Entries on where items appear
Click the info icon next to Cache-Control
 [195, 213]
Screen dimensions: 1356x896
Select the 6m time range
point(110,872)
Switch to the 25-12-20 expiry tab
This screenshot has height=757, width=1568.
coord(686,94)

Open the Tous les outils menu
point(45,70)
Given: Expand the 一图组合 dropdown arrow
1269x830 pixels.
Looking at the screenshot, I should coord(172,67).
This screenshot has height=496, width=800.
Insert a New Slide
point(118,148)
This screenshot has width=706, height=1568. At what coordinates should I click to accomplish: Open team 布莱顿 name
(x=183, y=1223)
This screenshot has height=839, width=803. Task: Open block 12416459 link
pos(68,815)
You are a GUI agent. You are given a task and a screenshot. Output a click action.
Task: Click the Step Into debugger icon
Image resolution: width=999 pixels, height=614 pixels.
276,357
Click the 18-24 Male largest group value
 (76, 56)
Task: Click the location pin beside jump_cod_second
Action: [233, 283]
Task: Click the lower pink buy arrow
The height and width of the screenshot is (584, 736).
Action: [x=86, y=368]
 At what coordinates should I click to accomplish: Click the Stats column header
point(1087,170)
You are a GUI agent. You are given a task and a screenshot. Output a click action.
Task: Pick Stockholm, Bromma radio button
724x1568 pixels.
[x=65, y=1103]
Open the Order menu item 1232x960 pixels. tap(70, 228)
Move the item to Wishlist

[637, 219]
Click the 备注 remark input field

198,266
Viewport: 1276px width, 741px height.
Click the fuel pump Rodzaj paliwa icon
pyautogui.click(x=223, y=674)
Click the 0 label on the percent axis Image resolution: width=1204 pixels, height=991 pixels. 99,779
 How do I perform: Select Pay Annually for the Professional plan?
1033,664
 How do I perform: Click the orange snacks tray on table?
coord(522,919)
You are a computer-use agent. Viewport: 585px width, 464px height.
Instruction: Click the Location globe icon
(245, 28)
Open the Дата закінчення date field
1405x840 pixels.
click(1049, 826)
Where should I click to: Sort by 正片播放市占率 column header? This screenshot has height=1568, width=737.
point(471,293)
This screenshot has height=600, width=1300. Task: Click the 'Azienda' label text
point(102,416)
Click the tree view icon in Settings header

Brief:
How many of the lines above contain the word "label"? Reply with the number alone.

Task solution:
2